**What the exercise asks**
Collect every line of the material below that contains the word "should".

**Extracted data**
»»
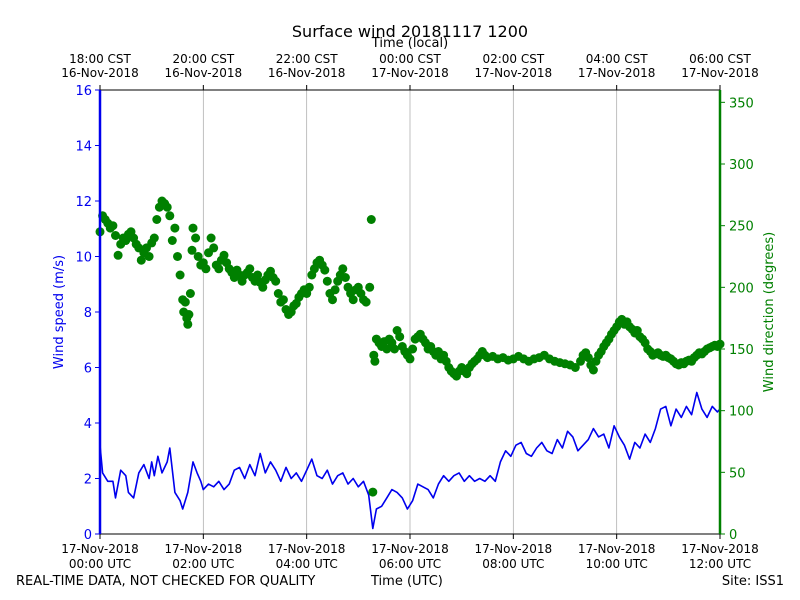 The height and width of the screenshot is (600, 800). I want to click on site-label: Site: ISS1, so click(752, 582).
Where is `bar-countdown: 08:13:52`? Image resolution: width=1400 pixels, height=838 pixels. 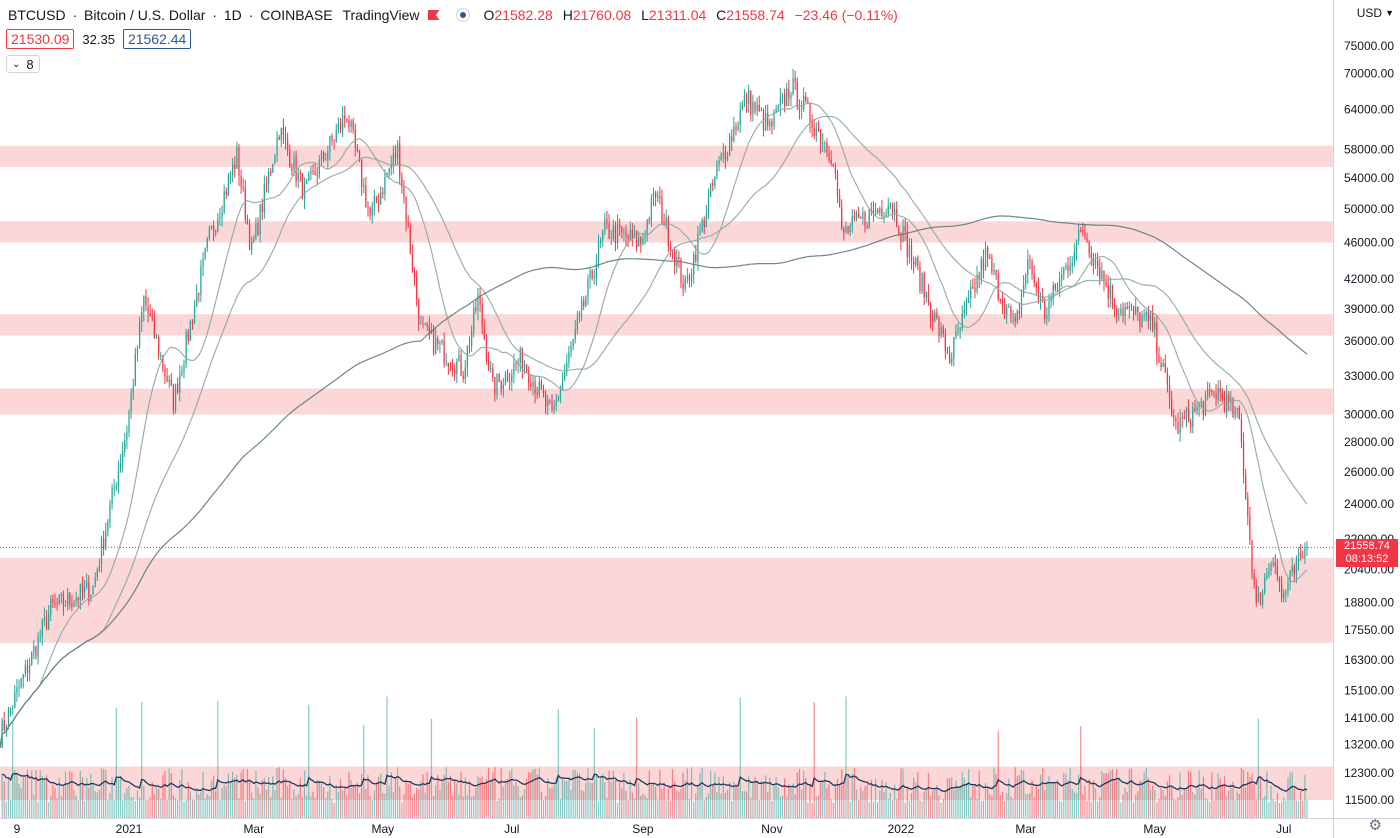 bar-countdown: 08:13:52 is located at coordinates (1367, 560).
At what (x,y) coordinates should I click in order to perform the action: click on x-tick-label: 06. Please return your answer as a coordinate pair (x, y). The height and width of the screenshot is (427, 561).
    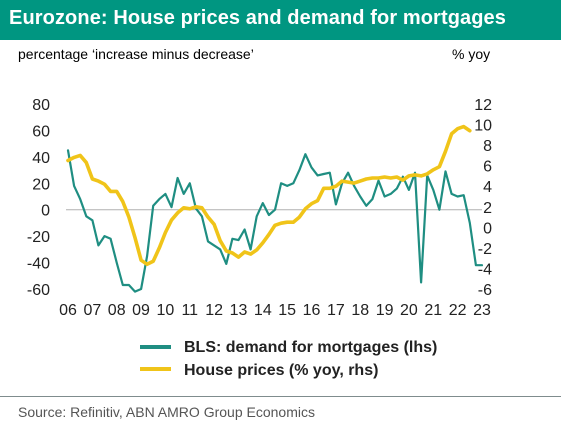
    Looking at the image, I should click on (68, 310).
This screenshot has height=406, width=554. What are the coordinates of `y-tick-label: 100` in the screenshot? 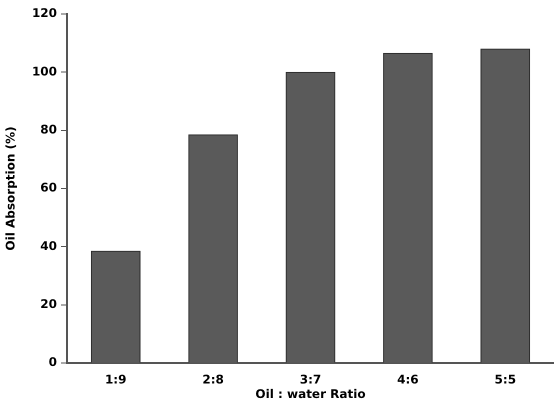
««
»»
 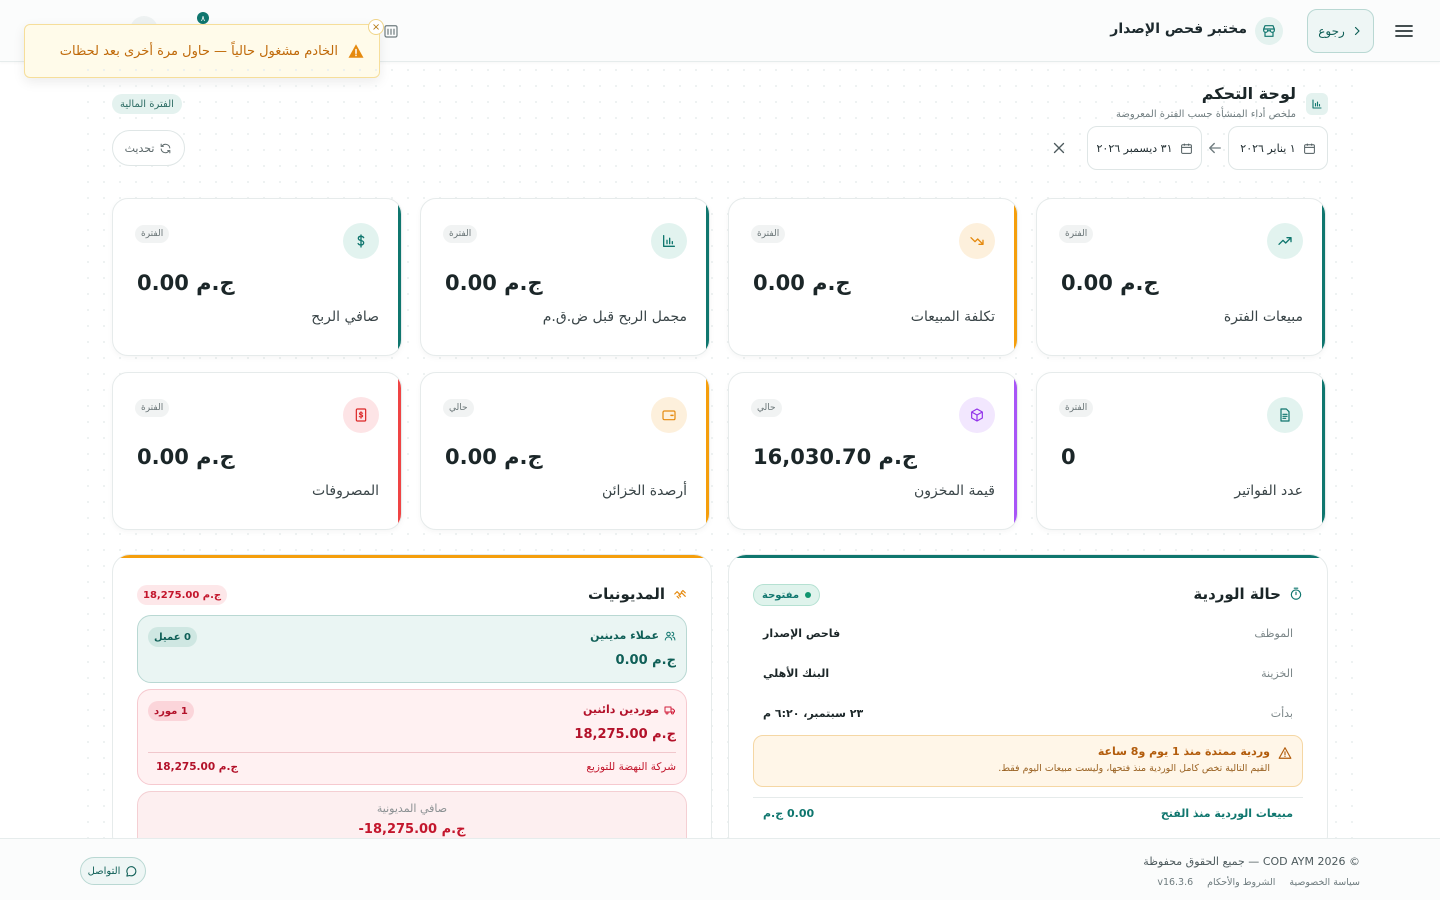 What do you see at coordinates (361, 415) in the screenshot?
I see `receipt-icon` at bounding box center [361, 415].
««
»»
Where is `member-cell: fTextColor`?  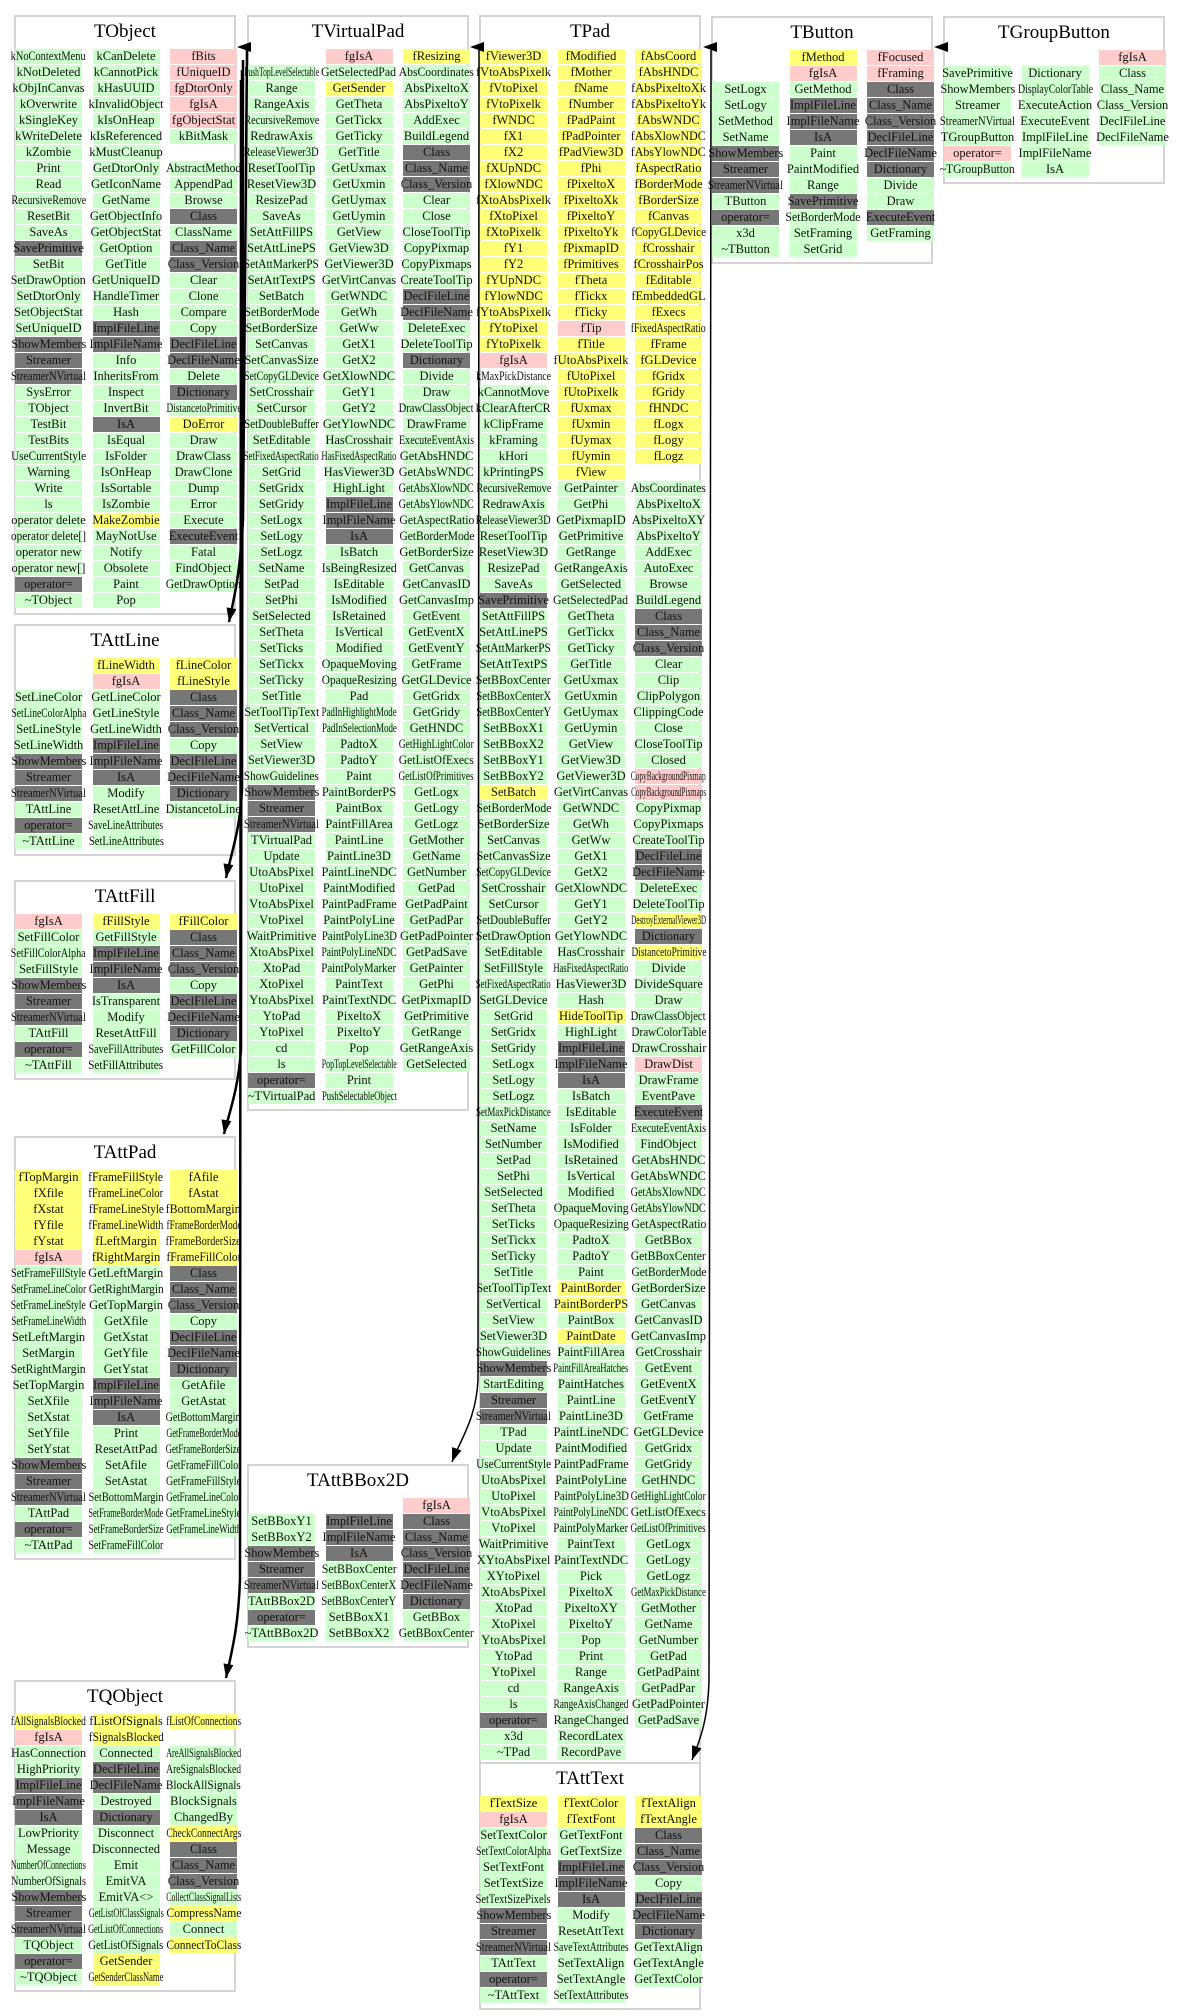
««
**Task response**
At what (x,y) coordinates should I click in order to perform the action: click on x-tick-label: 06. Please return your answer as a coordinate pair (x, y). The height and width of the screenshot is (427, 561).
    Looking at the image, I should click on (68, 310).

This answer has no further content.